» Tasks to complete:
a - Rewrite the comment thread from "A lot of this" through "of this place.", with "The professor" in place of "Reynolds".
b - Does each statement agree with the comment thread? Answer yes or no, and quote the words that decide it. (i) The professor is said to be calling for eliminating an entire academic discipline. (ii) The commenter looked at the substack after apedad made a point about "free speech." (iii) The professor is described as being from Texas.

» Page text:
================================

AND SHOUTING YOUR OPINION DOESN'T TURN IT INTO TRUTH ANY MORE THAN SHOUTING AT A FOREIGNERS HELPS THEM UNDERSTAND YOU.
His recommendations are partisan, blindered, polemical rubbish from a bitter, disaffected culture war casualty.
Jesus Christ, Eugene. What the fuck is wrong with you?
I wasn’t going to bother with some Tennessee professor’s Instapundit substack, not when the excerpt you offered was so juvenile. But since apedad pointed out that nothing he said had anything to do with “free speech,” I felt obliged, at least, to look.
So: Well, first of all, he clearly doesn’t understand what “critical race theory" is. He is calling for eliminating an entire academic discipline and tying it, wrongly, to DEI initiatives. This is not a serious, “substantial,” or informed position. It’s nuts, and I am surprised that a cheerleader of academic freedom (at least when it comes to anti-LGBT issues) would just pass it along like it’s worth noting.
Another proposal – using some kind of Title VI or Title VII liability hook to force universities to protect students from “bullying” and “harassment” – runs directly contrary to a lot of your own writing on these issues. And it’s incoherent on its face! He doesn’t want university bureaucracies to police student harassment… he wants plaintiffs’ lawyers to… but obviously the way you reduce exposure to such lawsuits would be to… create bureaucracies to police student harassment. Right? How is that proposal even supposed to work?
A lot of this other grousing is just bizarre, old man-yelling-at-cloud nonsense. Reynolds figures that you can do something about anti-semitism by… reducing minority admissions, doing something about grade inflation, and expecting students to work a year or two before getting a degree. What nonsense is this? This is just more conservative professor gobbledy-gook. A stricter grading method in liberal arts classes is going to result in… what, exactly?
This is a load of crap, Eugene. You need to stop reading this shit.
Going for the pwn but with nothing on the substance. Love the intellectual challenge of this place.
Pretty low bar.
The intellectual level of this blog is a pretty low bar.
Which is precisely how the operators seem to like it. Those who preferred better have largely checked out.

================================

» Data extract:
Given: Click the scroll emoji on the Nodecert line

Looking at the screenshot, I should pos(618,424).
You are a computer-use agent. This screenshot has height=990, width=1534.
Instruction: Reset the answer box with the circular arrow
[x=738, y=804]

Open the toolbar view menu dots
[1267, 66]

================================

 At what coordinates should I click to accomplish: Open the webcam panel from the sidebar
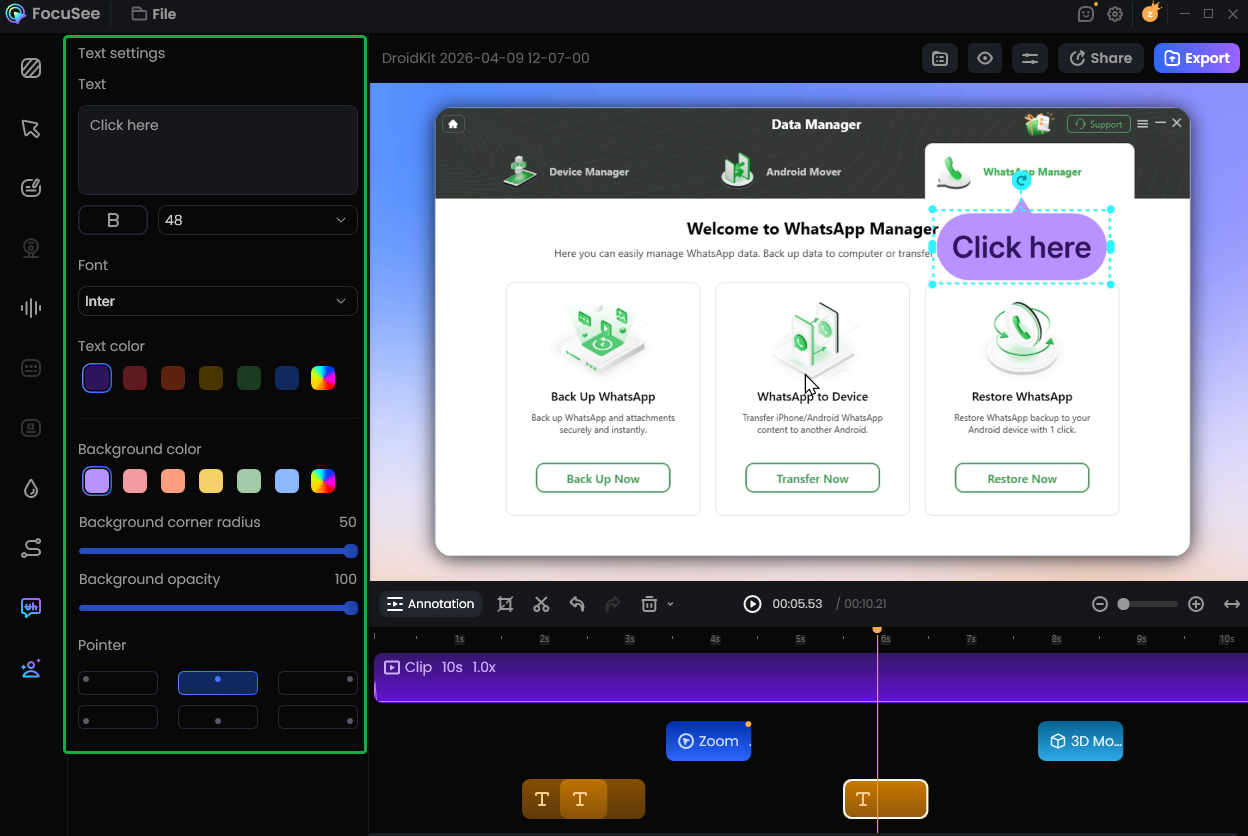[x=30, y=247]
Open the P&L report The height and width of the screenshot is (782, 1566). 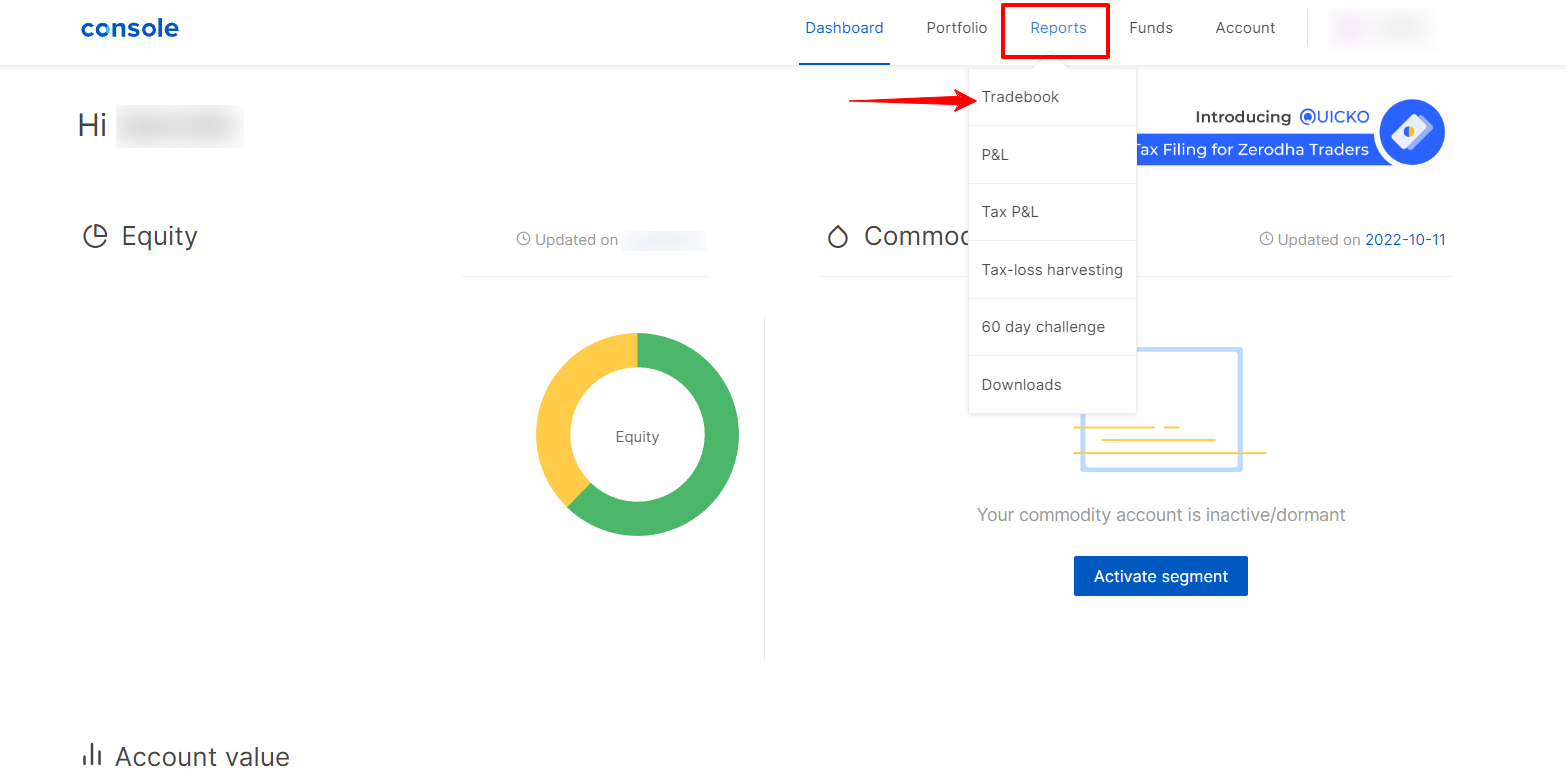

================================

» Outputs:
a -
A lot of this other grousing is just bizarre, old man-yelling-at-cloud nonsense. The professor figures that you can do something about anti-semitism by… reducing minority admissions, doing something about grade inflation, and expecting students to work a year or two before getting a degree. What nonsense is this? This is just more conservative professor gobbledy-gook. A stricter grading method in liberal arts classes is going to result in… what, exactly?
This is a load of crap, Eugene. You need to stop reading this shit.
Going for the pwn but with nothing on the substance. Love the intellectual challenge of this place.

b -
(i) Yes: "He is calling for eliminating an entire academic discipline"
(ii) Yes: "But since apedad pointed out that nothing he said had anything to do with “free speech,” I felt obliged, at least, to look."
(iii) No: "some Tennessee professor’s Instapundit substack"